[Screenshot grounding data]
==============================

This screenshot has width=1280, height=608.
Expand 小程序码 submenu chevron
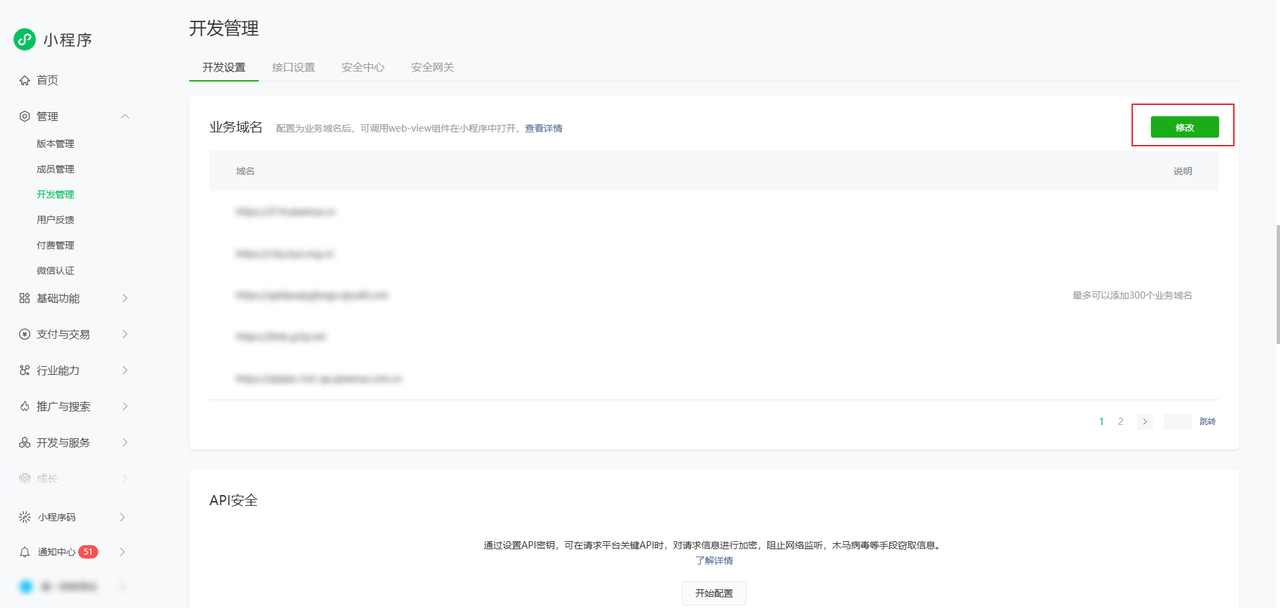[x=123, y=517]
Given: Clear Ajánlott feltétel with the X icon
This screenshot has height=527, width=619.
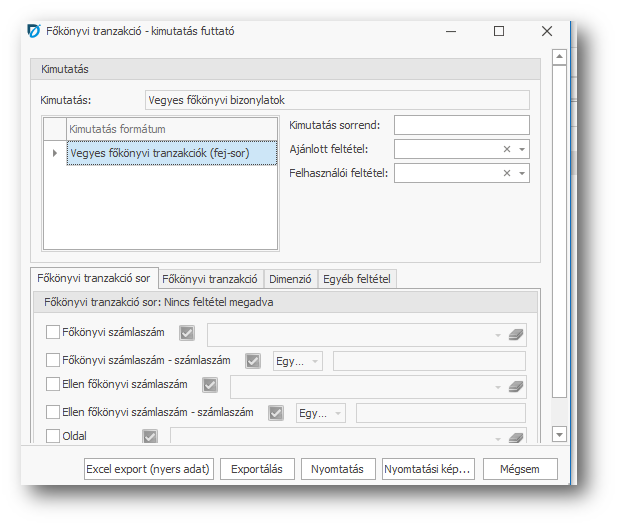Looking at the screenshot, I should [x=507, y=149].
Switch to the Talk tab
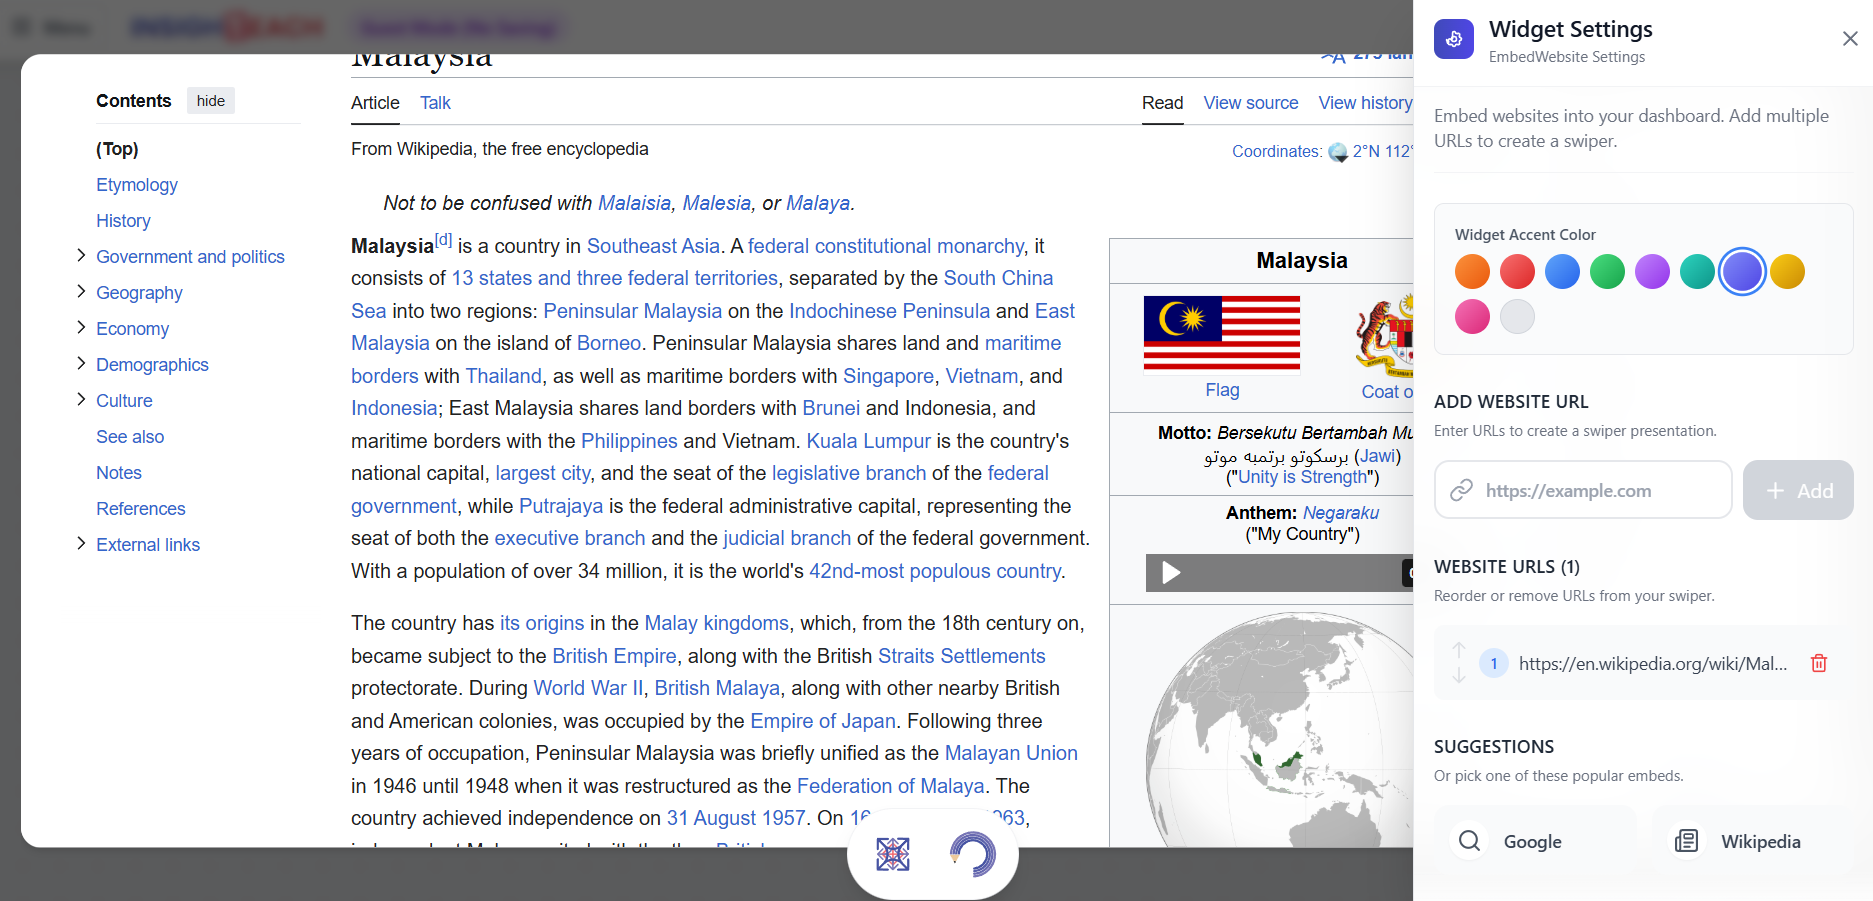 coord(435,103)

==============================

• _PROBLEM_
Please output every entry above exactly, without the pictures.

• _OUTPUT_
This screenshot has width=1280, height=608.
Expand 小程序码 submenu chevron
[x=123, y=517]
Given: Clear Ajánlott feltétel with the X icon
This screenshot has height=527, width=619.
Looking at the screenshot, I should [x=507, y=149].
Switch to the Talk tab
 coord(435,103)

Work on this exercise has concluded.